There was a great deal of ink spilled on the stock market rallies of last summer. Investments and stock market stability suffered far fewer impacts than many expected. But that has not stopped the tide of bankruptcies from larger businesses. Many wonder if that bankruptcy trend will stop as the pandemic winds down in America. The answer is difficult to predict.
The last year and a half have been exceedingly difficult for certain aspects of the corporate ecosystem to thrive. Much of that struggle can be placed directly at the foot of the coronavirus pandemic. However, the exact way the pandemic has affected businesses has changed.
Which businesses are more likely to face bankruptcy?

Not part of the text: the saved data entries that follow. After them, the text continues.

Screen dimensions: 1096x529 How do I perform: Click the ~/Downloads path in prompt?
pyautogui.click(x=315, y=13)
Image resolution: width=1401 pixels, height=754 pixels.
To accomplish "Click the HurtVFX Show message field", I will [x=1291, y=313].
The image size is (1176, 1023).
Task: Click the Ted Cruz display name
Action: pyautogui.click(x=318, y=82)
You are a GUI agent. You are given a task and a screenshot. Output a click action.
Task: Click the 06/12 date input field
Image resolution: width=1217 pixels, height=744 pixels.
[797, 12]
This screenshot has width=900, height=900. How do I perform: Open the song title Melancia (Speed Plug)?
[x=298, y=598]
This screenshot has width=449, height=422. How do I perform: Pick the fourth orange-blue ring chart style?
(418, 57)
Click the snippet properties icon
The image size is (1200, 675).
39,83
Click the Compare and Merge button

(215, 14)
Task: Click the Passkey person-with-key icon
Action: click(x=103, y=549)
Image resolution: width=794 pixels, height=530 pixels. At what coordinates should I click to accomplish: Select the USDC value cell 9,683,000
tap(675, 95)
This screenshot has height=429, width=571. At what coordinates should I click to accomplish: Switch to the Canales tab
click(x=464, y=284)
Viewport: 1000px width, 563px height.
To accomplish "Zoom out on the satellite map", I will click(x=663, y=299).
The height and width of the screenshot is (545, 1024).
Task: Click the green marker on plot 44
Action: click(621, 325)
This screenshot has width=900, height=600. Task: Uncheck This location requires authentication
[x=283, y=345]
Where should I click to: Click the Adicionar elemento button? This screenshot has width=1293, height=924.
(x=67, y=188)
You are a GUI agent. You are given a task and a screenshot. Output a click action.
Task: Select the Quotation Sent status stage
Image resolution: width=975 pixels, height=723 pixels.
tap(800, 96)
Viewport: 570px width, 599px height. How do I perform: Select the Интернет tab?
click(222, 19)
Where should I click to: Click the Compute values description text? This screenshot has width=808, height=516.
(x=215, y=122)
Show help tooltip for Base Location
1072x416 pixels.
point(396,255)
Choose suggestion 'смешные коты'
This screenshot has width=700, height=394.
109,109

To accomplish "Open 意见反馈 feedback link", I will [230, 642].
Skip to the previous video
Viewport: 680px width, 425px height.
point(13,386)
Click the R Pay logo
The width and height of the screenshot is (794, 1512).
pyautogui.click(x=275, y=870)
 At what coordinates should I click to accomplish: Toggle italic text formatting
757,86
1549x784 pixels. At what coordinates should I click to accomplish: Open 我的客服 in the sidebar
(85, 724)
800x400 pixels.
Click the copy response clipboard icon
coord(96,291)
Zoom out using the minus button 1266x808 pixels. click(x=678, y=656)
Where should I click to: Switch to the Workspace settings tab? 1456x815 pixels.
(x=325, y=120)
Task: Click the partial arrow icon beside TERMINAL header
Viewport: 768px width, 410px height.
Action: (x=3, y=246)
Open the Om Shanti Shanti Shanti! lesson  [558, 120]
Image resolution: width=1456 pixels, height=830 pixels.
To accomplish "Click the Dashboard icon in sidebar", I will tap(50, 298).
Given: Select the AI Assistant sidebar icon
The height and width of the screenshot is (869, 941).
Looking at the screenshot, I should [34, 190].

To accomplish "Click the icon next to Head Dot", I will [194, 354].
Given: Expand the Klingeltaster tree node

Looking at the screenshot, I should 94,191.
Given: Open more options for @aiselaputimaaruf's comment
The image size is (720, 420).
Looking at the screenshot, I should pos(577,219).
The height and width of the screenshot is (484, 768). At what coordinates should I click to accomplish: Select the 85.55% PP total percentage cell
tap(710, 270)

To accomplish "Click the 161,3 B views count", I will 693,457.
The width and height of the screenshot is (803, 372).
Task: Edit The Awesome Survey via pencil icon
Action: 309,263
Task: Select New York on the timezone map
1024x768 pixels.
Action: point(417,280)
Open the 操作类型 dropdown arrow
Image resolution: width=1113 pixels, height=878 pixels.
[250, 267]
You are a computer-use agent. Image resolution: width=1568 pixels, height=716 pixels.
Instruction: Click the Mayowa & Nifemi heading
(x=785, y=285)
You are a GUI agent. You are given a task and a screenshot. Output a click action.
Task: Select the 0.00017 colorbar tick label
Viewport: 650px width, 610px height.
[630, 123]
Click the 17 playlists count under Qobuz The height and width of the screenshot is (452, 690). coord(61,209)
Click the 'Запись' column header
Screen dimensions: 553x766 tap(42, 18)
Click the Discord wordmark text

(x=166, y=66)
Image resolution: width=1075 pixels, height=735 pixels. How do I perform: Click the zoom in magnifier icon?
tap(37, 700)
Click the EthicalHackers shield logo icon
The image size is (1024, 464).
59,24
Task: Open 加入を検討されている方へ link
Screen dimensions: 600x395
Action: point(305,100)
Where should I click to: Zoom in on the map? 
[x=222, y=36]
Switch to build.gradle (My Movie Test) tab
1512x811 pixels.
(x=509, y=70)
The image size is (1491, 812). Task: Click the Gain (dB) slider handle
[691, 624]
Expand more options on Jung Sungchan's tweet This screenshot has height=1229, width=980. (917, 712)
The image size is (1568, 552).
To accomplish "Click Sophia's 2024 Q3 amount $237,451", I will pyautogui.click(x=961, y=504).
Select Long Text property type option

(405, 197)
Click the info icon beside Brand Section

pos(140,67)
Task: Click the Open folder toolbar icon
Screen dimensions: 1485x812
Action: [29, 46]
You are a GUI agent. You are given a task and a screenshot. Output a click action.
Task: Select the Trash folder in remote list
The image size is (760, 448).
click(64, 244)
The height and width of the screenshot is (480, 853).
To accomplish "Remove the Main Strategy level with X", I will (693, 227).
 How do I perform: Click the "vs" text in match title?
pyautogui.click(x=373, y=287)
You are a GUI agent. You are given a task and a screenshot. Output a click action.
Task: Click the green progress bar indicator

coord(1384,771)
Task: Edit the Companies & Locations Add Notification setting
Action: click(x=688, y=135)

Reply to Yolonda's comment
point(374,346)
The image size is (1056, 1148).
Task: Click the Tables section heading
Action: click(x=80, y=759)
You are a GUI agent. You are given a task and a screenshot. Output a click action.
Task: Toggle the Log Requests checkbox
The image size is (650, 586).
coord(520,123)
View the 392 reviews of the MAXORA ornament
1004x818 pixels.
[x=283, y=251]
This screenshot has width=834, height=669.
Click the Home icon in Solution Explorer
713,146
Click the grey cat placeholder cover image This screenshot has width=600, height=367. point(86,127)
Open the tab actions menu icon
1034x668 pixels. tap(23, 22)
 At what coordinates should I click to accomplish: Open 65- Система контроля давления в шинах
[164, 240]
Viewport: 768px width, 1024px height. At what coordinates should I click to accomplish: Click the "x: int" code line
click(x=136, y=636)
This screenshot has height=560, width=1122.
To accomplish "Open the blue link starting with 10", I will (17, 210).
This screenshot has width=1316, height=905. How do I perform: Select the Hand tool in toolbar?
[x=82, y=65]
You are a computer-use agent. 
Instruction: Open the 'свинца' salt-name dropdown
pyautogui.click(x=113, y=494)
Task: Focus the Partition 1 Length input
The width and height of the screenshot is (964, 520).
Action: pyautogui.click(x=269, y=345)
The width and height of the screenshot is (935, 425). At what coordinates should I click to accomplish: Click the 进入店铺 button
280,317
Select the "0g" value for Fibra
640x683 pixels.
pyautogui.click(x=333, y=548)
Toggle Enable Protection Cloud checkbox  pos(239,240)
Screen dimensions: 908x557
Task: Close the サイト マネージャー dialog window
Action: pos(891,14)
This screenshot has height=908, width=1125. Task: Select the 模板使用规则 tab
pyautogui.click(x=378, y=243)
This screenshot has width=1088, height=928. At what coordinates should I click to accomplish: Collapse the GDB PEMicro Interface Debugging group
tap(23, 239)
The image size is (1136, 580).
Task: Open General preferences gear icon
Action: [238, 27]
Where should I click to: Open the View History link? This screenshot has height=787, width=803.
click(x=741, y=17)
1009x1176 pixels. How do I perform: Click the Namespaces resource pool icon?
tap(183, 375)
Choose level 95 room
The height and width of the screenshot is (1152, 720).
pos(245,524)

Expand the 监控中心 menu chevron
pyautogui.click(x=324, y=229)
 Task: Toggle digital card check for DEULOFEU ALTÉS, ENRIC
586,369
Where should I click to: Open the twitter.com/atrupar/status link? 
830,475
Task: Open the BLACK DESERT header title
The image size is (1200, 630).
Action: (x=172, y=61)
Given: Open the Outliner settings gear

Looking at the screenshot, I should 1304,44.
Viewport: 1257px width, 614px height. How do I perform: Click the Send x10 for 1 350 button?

At this historic moment of bankruptcy, there is no tried-and-true way to tell which company is most choose bankruptcy to reconsolidate their debt obligations. Conventional wisdom, backed by some evidence, would say that business models reliant on face-to-face sales have struggled the most. These businesses include:
- Entertainment venues
- Travel-reliant industries
Indeed, many of the most vulnerable industries to the pandemic were once seen as incredibly stable. People will always need to buy things. People will always need to travel. And when that stream of consumers slowed, so did their business. But as things reopen, there are new classes of companies struggling.
A labor shortage of sorts
Many client-facing industries and other financial white-collar professions now find themselves growing demand, but without workers to meet it. Workplaces that could go completely remote did just that. Now, with offices reopening and loosening restrictions, these same companies find that many of their workers chose to opt-out of returning.
Indeed, four million people quit their jobs in April in response to impending return to the office orders. This leaves companies in a difficult position as they try to meet ever-increasing demands on production.
With current projections and instability, there is no way to know what the bankruptcy trends will look like. No company can stay solvent forever when there is such historic instability. Many may find that bankruptcy is the most attractive step forward to continue their business.
Stakeholders and business leaders would do well to remember as they worry about their company’s future, bankruptcy is not the end. Bankruptcy is the way to a new beginning.